══ Records for processing
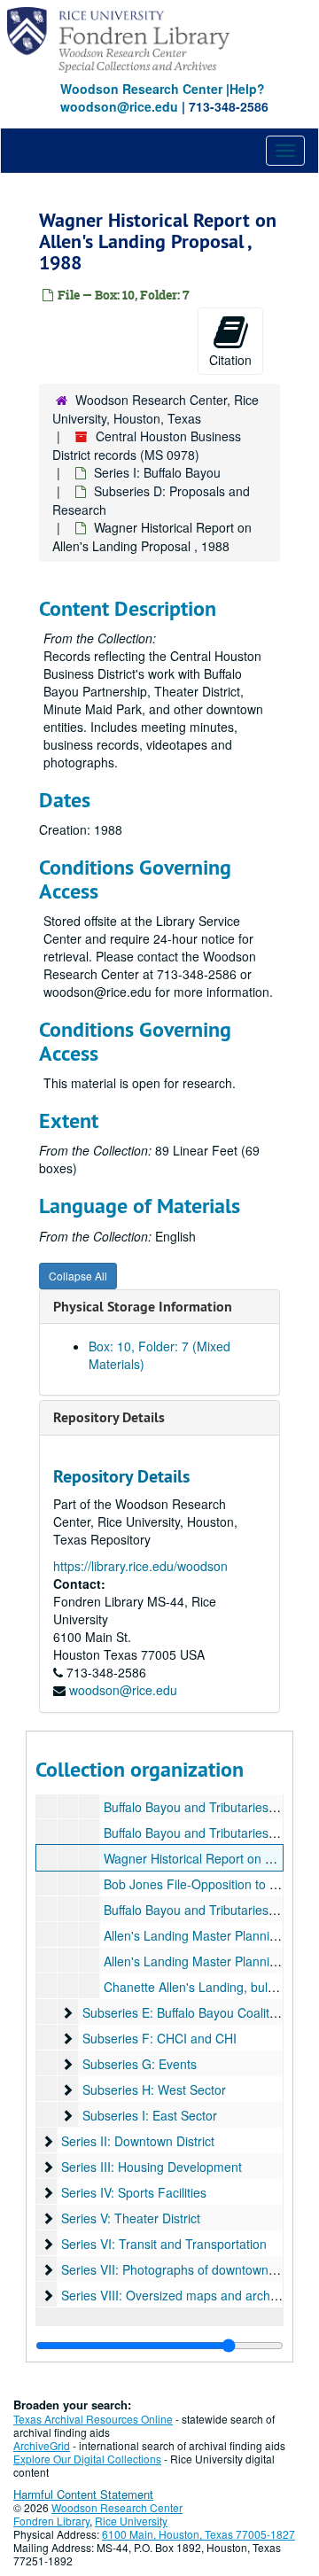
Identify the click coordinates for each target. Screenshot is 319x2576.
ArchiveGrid (41, 2445)
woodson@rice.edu (123, 1690)
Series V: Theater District (130, 2218)
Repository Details (109, 1417)
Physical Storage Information (142, 1306)
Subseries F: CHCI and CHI (159, 2038)
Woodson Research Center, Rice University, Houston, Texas (155, 409)
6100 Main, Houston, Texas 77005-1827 (198, 2533)
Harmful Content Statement (83, 2494)
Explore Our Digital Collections (87, 2458)
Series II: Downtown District (137, 2141)
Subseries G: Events (139, 2064)
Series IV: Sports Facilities (133, 2192)
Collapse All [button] (78, 1275)
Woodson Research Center (141, 88)
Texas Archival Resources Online (93, 2418)
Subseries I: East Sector (149, 2115)
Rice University (131, 2520)
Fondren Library (51, 2520)
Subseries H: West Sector (154, 2089)
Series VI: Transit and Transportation (164, 2244)
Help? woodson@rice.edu (162, 97)
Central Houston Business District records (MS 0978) (146, 445)
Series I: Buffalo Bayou (157, 472)
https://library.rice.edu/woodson (140, 1566)
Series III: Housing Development (151, 2166)
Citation (230, 360)
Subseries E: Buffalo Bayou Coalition (184, 2012)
════
**Your instructions:** Transcribe the opening line of the listing above, please, and every line after it through the line with "Collapse All [button] (78, 1275)", word for word, without pictures.

**Exercise result:**
Identify the click coordinates for each target. Screenshot is 319x2576.
ArchiveGrid (41, 2445)
woodson@rice.edu (123, 1690)
Series V: Theater District (130, 2218)
Repository Details (109, 1417)
Physical Storage Information (142, 1306)
Subseries F: CHCI and CHI (159, 2038)
Woodson Research Center, Rice University, Houston, Texas (155, 409)
6100 Main, Houston, Texas 77005-1827 (198, 2533)
Harmful Content Statement (83, 2494)
Explore Our Digital Collections (87, 2458)
Series II: Downtown District (137, 2141)
Subseries G: Events (139, 2064)
Series IV: Sports Facilities (133, 2192)
Collapse All [button] (78, 1275)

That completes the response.